Canadian former para-athlete (born 1984)

Pamela Moore (née LeJean; born November 12, 1984) is a Canadian former para-athlete.

==Early life and education==
LeJean was born on November 12, 1984, in Cape Breton, Nova Scotia. Growing up, she enjoyed playing basketball in school, which she did from grade 5 to grade 10. Following her junior year at Glace Bay High School where she had begun to play rugby, LeJean suffered a spinal cord injury in a motor accident that left her paralyzed from the waist down. Upon returning to school, she was pushed by former Olympian Sue MacLeod to return to sports and complete her rehabilitation in the pool. She began to swim competitively, with the goal of qualifying for Canada's national swimming team, but developed tendonitis in both shoulders and was forced to quit.

LeJean enrolled in Cape Breton University for her undergraduate degree in political science and communications before moving to Halifax to work with Communications Nova Scotia.

==Career==
While living in Halifax, LeJean was encouraged by her friends to start playing wheelchair basketball due to her love of the sport. She attended the 2011 Canada Games and approached coach Steve Sampson about qualifying for the team. He told her she was out of shape and must push herself in her wheelchair at least five kilometers a day. After a month of training, she began playing wheelchair basketball competitively until her tendonitis flared up again. Her coach then suggested that she try track and field and throwing sports due her to wide wingspan. According to her, she threw the national standard on her first try.

2013 was a career-changing year for LeJean, who made her international track and field debut and was asked to join the Canadian Para-National Team. She trained in Edmonton before attending her first international tournament in Arizona where she won two silver medals. From there, LeJean drew attention from the Canadian national senior team after winning a gold and silver medal in the parashot put and para discuss events during the Canada Summer Games.

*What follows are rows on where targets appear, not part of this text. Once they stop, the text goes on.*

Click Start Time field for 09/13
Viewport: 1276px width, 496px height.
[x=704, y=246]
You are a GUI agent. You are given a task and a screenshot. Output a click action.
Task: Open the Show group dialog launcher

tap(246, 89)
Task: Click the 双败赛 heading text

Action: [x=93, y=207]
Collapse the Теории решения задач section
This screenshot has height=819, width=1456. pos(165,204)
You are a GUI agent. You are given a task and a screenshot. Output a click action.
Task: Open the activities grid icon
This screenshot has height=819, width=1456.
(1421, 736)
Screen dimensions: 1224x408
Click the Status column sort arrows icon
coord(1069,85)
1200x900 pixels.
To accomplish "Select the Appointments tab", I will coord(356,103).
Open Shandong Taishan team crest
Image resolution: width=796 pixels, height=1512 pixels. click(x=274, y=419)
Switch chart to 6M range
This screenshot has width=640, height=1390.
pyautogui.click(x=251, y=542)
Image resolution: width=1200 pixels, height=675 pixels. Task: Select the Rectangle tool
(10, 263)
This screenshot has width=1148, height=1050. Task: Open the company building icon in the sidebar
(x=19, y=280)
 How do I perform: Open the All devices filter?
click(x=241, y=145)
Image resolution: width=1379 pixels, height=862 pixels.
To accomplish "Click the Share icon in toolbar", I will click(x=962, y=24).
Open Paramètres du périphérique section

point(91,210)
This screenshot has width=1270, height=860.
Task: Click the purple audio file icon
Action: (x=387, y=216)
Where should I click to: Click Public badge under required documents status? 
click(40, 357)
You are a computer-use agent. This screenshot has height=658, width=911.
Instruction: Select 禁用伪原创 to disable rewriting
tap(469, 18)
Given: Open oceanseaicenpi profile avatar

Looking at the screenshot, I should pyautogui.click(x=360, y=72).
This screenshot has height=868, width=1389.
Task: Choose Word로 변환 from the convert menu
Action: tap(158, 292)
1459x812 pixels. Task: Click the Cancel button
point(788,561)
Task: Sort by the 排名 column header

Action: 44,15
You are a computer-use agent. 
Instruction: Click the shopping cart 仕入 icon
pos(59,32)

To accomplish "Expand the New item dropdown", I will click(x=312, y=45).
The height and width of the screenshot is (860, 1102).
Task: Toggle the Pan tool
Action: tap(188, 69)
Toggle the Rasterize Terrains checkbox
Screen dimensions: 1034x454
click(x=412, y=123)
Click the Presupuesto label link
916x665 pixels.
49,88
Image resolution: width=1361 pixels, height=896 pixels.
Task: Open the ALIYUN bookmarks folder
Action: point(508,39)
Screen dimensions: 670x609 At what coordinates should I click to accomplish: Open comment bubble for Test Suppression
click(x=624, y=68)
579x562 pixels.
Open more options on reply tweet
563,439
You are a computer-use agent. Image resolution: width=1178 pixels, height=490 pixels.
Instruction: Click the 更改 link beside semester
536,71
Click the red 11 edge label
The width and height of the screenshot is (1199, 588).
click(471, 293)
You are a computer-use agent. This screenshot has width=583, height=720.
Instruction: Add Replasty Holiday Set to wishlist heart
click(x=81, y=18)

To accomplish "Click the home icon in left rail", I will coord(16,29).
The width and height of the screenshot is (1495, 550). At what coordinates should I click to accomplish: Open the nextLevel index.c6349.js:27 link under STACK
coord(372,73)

While training in Ottawa, LeJean was made aware that she was named to Canada's senior national team and would be flown out to Lyon, France to compete with Canada at the 2013 IPC Athletics World Championships. In her national team debut, she won a bronze medal in shotput and was later named the Canadian Top Athlete of the Year.

Leading up to the 2016 Paralympic Games, LeJean competed in international tournaments around the world including Dubai, Toronto, and Qatar. At the 2015 IPC Athletics World Championships in Qatar she earned a silver medal in the T53 shot put women's final and later took home a gold medal at the 2015 Parapan American Games. Prior to qualifying for the Paralympic Games, LeJean also set a new North American shot put record at the 2016 Aileen Meagher International Track Classic. At the women's para-shot put event, she threw 4.48 metres to beat her previous personal best of 4.46 metres and win gold.

On August 11, 2016, LeJean was one of 24 Canadians named to Team Canada's Track and Field roster for the 2016 Paralympic Games in Brazil. Competing in the women's F53 shot put event, she missed the podium and placed fourth overall. She bounced back from the loss and by 2018, was ranked number 1 in shot put and javelin and number 2 in discuss.

LeJean announced her retirement from the sport in August 2019, ending her career as the Canadian record holder in the F53 discus, javelin, and shot put. A few months later, she was announced as an inductee into the Cape Breton Sports Hall of Fame.